Baskische Batasuna kündigt Wahlteilnahme an / Madrid signalisiert Entgegenkommen

Von Ralf Streck, San Sebastian *

Die spanischen Sozialisten gehen in die Offensive, um den baskischen Friedensprozess zu retten. Die verbotene Partei Batasuna kündigte indes ihre Beteiligung an Regionalwahlen in Navarra an.

Am vergangenen Wochenende wurde mitgeteilt, dass die baskische Partei Batasuna (Einheit) an den Regionalwahlen in der Provinz Navarra teilnehmen werde, obwohl sie in Spanien weiter verboten ist. Auf einer Veranstaltung in der Stadt Burlada stellte Batasuna-Führungsmitglied Pernando Barrena ein Arbeitsprojekt vor: Von einem Netzwerk in Dörfern und Stadtteilen solle ein Programm ausgearbeitet werden, mit dem man die Herrschaft der rechten Volksunion Navarras (UPN) im Mai 2007 beenden könne. Umfragen sagen voraus, dass die »Schwester« der rechten spanischen Volkspartei (PP) in Navarra ihre Mehrheit verliert. Damit könnten sich die Bedingungen für eine friedliche Lösung des schwelenden bewaffneten Konflikts verbessern.

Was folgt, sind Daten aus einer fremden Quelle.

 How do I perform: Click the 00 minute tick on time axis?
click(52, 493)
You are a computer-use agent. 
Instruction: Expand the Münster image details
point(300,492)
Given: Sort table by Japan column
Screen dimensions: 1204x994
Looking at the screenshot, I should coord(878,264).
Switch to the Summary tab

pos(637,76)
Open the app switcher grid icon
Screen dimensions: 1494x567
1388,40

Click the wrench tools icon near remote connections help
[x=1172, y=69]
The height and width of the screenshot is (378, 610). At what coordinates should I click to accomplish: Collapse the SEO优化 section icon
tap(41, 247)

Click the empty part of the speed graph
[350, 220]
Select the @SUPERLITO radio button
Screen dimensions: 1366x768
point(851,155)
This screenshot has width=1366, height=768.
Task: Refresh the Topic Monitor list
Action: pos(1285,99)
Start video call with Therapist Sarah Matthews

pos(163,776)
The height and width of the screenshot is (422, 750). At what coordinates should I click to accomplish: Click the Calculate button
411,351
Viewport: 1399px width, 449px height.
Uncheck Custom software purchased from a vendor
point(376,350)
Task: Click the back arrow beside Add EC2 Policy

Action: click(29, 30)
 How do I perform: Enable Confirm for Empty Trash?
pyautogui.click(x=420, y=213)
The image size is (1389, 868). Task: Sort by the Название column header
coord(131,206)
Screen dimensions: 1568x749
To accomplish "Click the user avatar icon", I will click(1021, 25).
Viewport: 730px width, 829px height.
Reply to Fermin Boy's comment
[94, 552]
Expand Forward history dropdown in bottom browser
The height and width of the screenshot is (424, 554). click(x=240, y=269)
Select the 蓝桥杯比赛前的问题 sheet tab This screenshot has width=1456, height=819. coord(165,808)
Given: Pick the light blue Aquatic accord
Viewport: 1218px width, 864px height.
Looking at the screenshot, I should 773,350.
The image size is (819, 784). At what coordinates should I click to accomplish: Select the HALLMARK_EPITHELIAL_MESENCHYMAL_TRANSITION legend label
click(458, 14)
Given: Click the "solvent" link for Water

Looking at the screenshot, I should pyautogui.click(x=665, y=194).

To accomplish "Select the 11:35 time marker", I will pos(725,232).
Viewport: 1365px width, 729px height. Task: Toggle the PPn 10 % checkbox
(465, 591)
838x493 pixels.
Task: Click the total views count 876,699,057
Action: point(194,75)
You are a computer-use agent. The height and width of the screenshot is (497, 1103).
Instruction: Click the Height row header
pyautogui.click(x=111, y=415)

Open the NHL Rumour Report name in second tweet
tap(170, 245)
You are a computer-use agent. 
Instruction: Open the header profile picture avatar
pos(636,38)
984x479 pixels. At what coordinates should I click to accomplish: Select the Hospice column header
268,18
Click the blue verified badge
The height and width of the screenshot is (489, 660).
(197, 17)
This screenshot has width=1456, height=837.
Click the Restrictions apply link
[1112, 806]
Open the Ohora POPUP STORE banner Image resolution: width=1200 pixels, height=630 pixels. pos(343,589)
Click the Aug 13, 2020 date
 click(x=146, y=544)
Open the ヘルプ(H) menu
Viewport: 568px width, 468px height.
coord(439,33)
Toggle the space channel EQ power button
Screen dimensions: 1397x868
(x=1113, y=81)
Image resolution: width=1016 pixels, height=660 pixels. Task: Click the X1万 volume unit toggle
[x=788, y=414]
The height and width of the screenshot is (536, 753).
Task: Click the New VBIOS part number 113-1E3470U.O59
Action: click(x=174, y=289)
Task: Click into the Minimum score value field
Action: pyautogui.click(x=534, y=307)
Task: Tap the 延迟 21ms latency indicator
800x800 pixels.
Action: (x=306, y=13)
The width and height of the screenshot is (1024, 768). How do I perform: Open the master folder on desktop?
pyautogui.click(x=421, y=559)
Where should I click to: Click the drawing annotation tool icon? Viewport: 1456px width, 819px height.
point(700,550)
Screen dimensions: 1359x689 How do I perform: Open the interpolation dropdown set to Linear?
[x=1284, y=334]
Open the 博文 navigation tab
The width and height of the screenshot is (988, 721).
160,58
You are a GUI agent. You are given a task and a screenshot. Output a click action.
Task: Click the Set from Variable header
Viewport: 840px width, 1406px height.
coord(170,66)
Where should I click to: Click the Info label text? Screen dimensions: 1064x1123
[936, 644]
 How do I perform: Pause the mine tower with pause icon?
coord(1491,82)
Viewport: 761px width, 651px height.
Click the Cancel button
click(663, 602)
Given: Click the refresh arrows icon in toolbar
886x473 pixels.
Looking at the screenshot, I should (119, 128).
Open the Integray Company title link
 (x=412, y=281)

Obwohl die Untergrundorganisation ETA seit fast neun Monaten ihre Waffenruhe einhält und drei Jahre keine tödlichen Anschläge mehr ausgeführt hat, stellen sich UPN und PP gegen den Friedensprozess der sozialistischen Regierung Spaniens, weil in dessen Rahmen auch über den Anschluss Navarras an die drei autonomen Provinzen diskutiert werden muss. Der seit Sommer festgefahrene Prozess hat nun ein Verfallsdatum erhalten. Denn bis zu den Wahlen muss die legale Betätigung der Batasuna gesichert sein, welche die Interessen der linken Unabhängigkeitsbewegung vertritt. Sie war vor dreieinhalb Jahren unter der PP verboten worden. Barrena ließ noch offen, unter welchem Namen Batasuna antritt: »Wir wissen nicht, wie wir an den nächsten Wahlen teilnehmen, doch das hält uns nicht auf.«

Offenbar haben die Sozialisten (PSOE) nun die Notbremse gezogen, um den Friedensprozess nicht in den Abgrund stürzen zu lassen, vor dem er steht. Sie gehen offensiv gegen die Angriffe der PP vor. Absurderweise behautet die Volkspartei, die PSOE kapituliere vor der ETA. Die PSOE hat am Montag nun ein Video veröffentlicht, das an das Verhalten der PP-Regierung in der Waffenruhe der ETA 1998/1999 erinnert. Damals hatte auch der konservative Ministerpräsident José María Aznar Entspannungssignale an die ETA gesandt, bevor es zu einem Treffen mit der Untergrundorganisation kam. Deren Gefangene wurden von den Kanarischen Inseln auf das Festland verlegt und andere ans Baskenland angenähert. Aznar sprach nicht mehr von »Terroristen«, sogar der Begriff »Befreiungsbewegung« kam über seine Lippen.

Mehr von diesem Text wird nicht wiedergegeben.